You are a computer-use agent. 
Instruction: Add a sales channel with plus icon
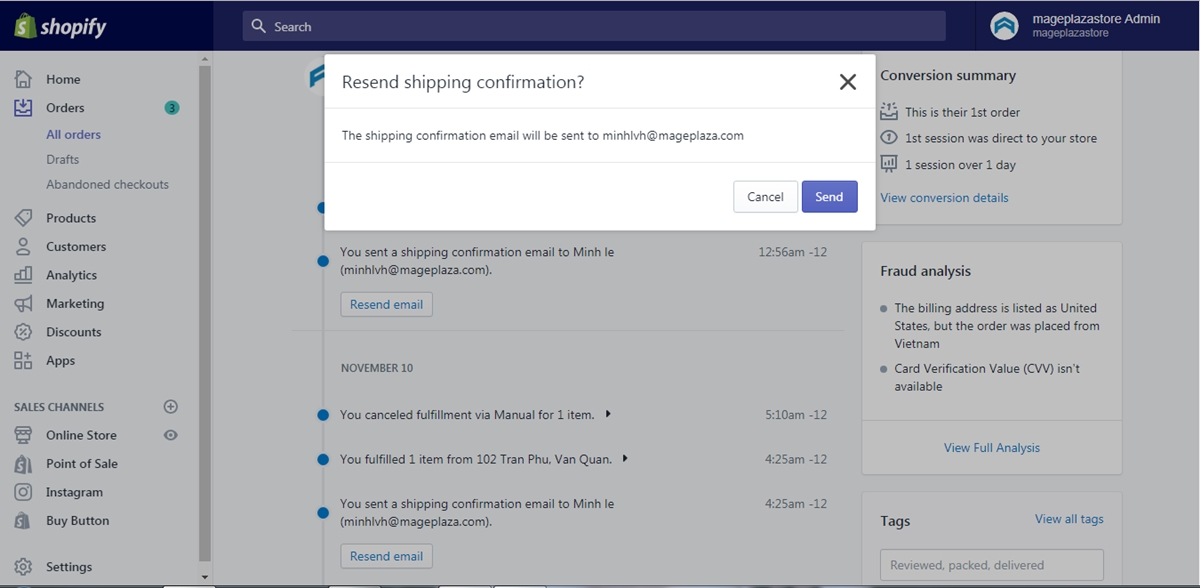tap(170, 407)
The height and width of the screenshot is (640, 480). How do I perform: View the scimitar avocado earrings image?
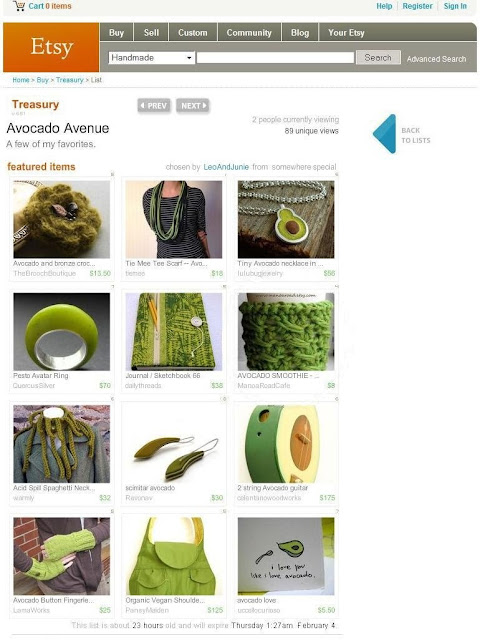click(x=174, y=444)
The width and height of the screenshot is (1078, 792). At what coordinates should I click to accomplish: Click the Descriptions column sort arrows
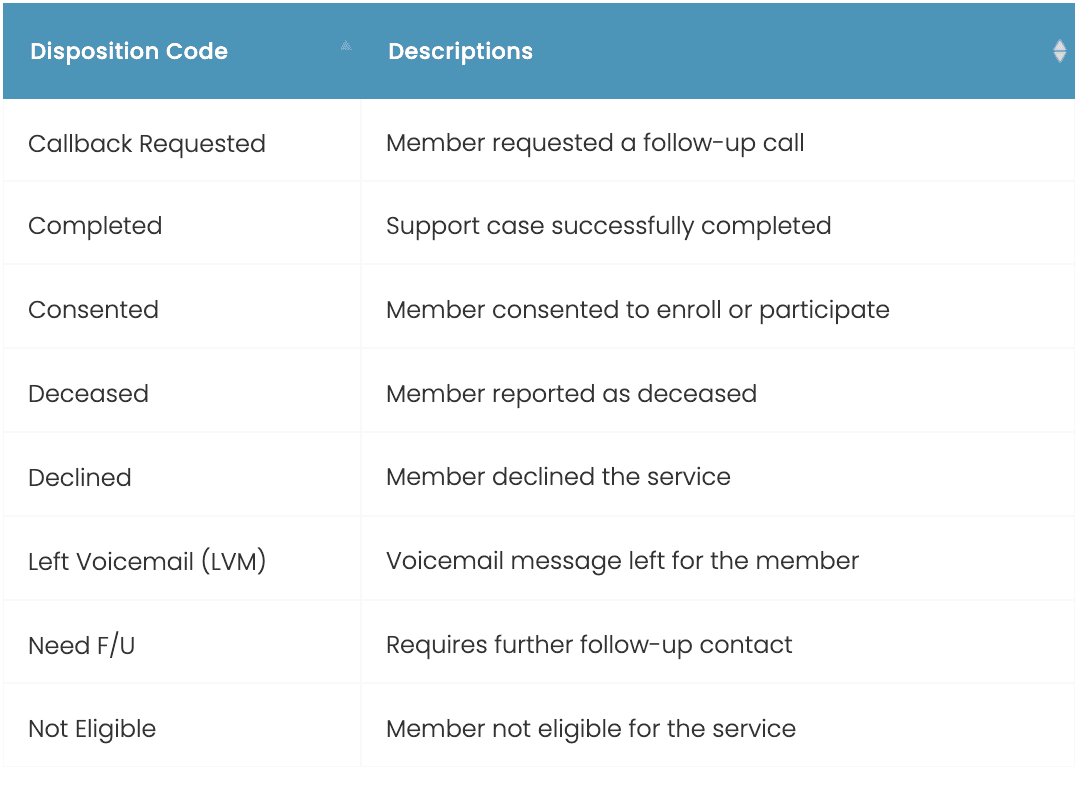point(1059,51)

########################################

Repeat the data word for word, minus any pictures.

You are a computer-use agent. 
Instruction: Add a sales channel with plus icon
tap(170, 407)
The height and width of the screenshot is (640, 480). How do I perform: View the scimitar avocado earrings image?
click(x=174, y=444)
The width and height of the screenshot is (1078, 792). At what coordinates should I click to accomplish: Click the Descriptions column sort arrows
point(1059,51)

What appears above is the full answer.